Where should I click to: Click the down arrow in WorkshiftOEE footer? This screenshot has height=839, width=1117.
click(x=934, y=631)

● ● ●

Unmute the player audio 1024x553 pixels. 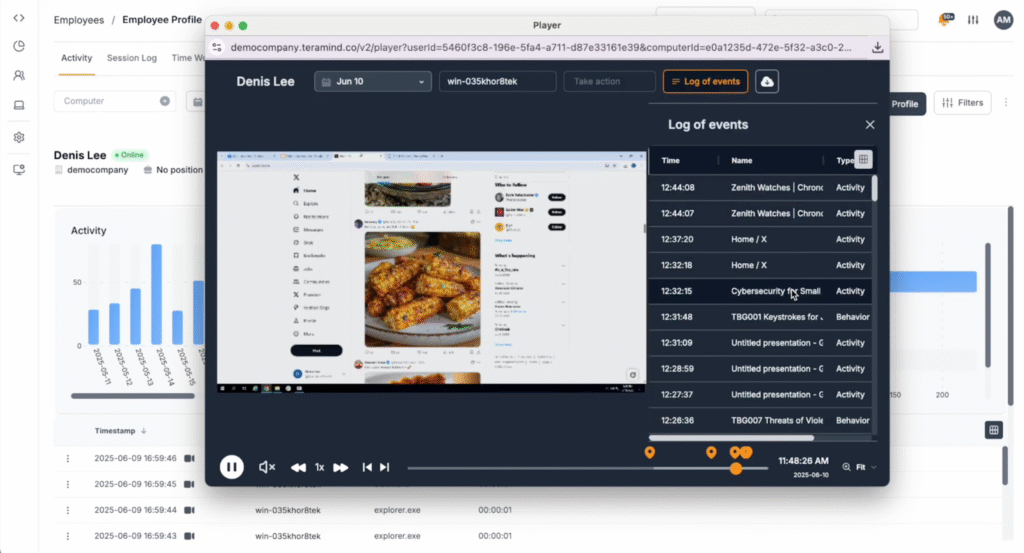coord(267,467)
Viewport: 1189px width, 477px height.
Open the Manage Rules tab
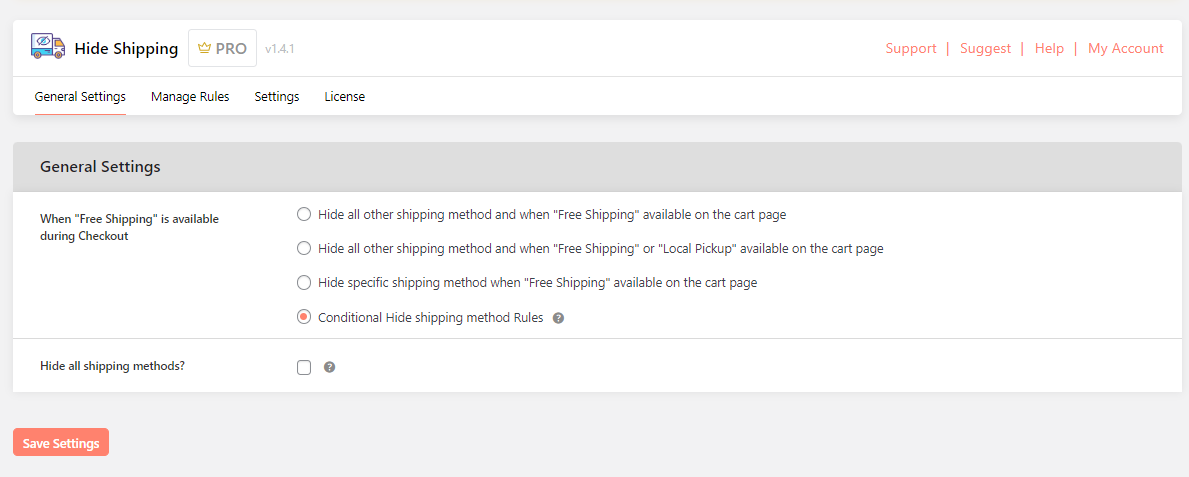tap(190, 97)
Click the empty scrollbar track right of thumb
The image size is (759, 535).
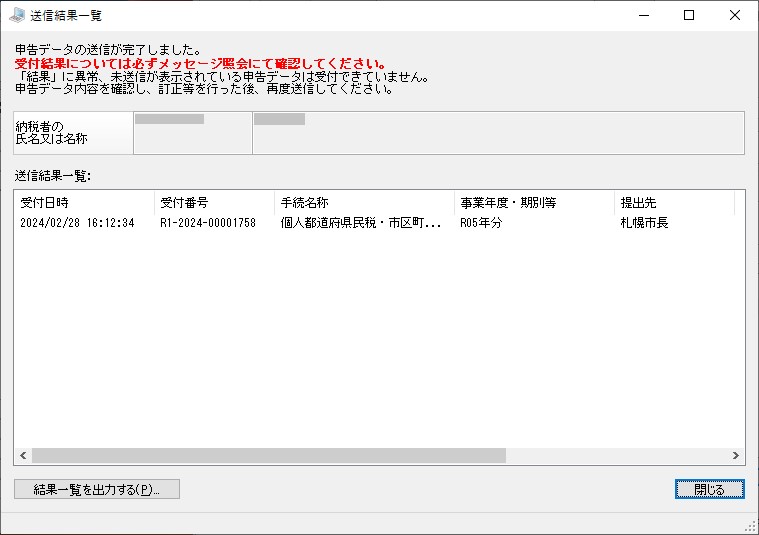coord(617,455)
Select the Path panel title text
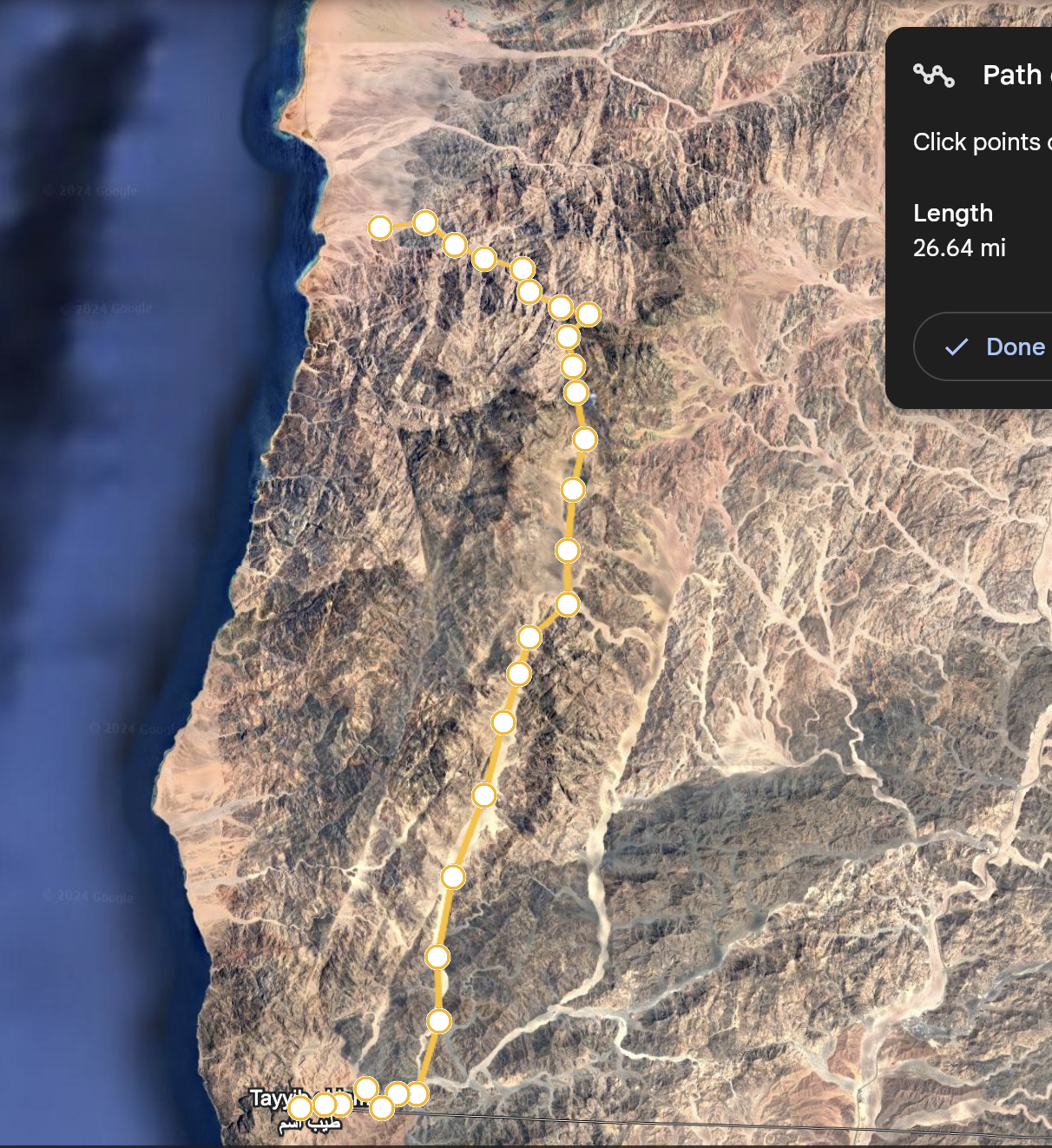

● ● ●

**BRIEF:** Return exactly the part of the listing above that opens with the line containing "Click the empty" and closes with the line containing "Select the Path panel title text". Pictures stay out.

**SOLUTION FOR THIS EXERCISE:**
Click the empty scrollbar track right of thumb
The image size is (759, 535).
coord(617,455)
Select the Path panel title text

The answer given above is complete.